■ **YOUR GOAL**: Please reproduce the data word for word, starting at the line that has "Task: Save the" and stopping after the line that has "tap(304, 250)". Leave the pictures out.

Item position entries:
— start —

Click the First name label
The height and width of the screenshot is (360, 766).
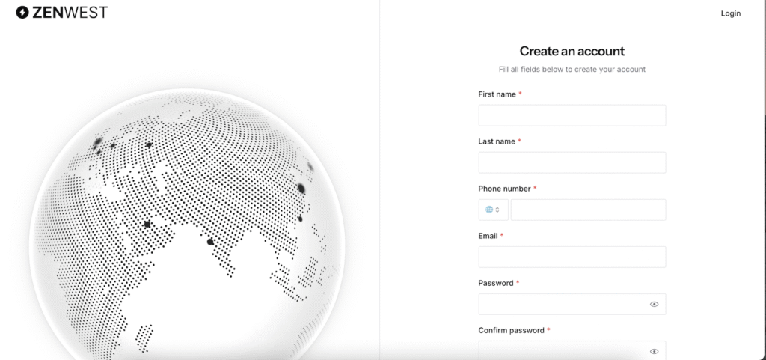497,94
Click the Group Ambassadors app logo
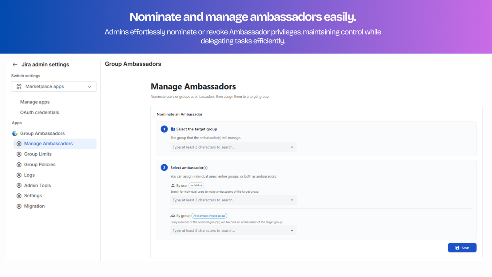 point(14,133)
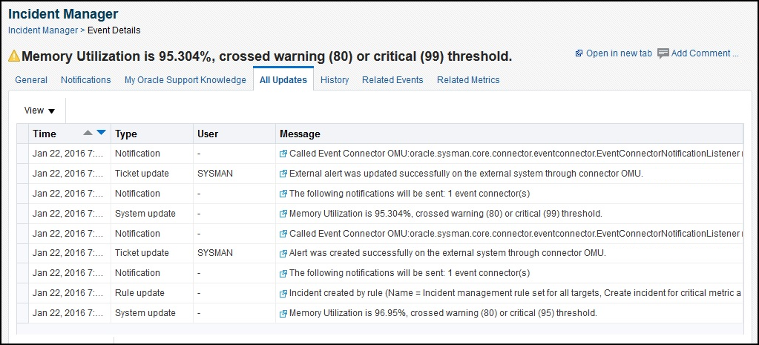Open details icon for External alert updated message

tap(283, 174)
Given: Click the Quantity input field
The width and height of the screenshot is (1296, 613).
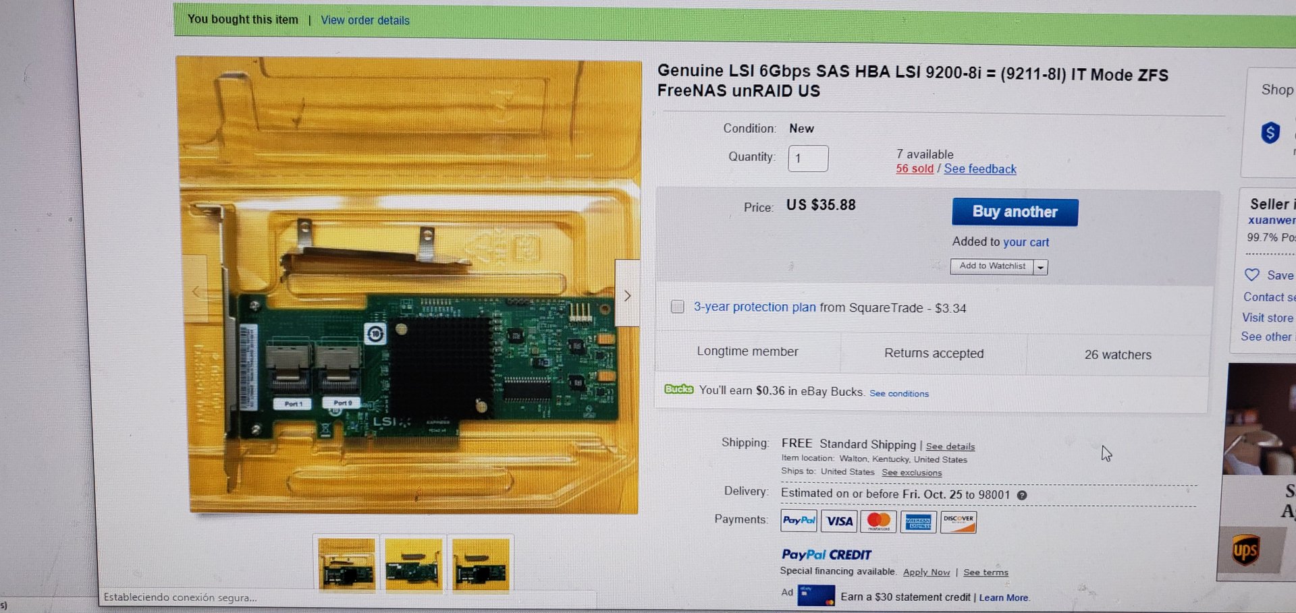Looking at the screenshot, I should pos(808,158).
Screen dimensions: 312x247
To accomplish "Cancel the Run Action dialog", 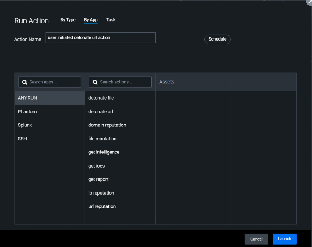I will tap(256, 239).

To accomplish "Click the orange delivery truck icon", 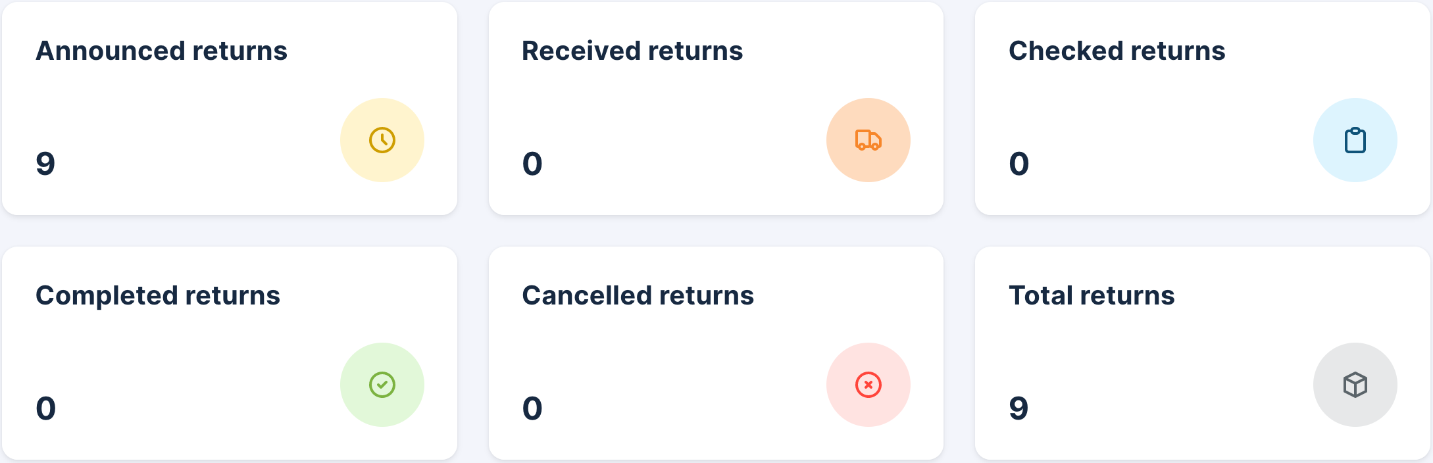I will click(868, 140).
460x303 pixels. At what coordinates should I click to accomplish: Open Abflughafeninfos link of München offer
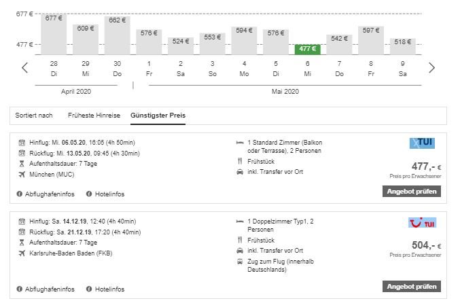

— end —
— start —

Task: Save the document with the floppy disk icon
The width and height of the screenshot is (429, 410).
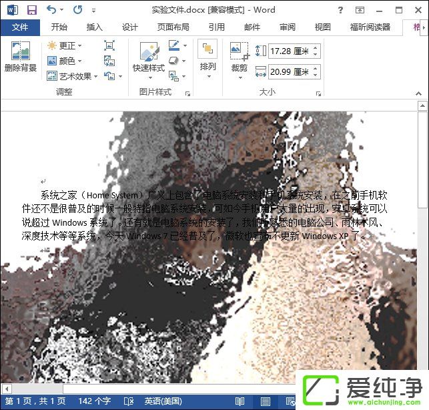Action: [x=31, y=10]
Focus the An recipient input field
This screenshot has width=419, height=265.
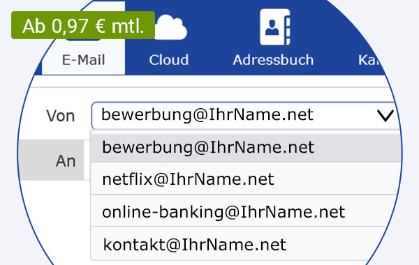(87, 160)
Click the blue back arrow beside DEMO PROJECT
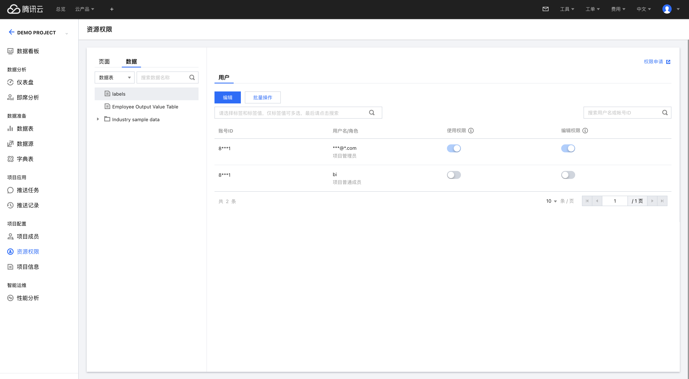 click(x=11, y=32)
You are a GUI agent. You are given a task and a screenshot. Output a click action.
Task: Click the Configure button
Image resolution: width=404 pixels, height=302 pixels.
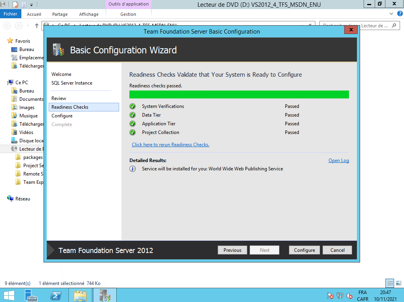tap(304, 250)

— end —

■ **OUTPUT**:
Task: Save the document with the floppy disk icon
The width and height of the screenshot is (429, 410).
Action: [x=31, y=10]
Focus the An recipient input field
This screenshot has width=419, height=265.
(87, 160)
Click the blue back arrow beside DEMO PROJECT
 click(x=11, y=32)
You are a GUI agent. You are given a task and a screenshot. Output a click action.
Task: Click the Configure button
Image resolution: width=404 pixels, height=302 pixels.
tap(304, 250)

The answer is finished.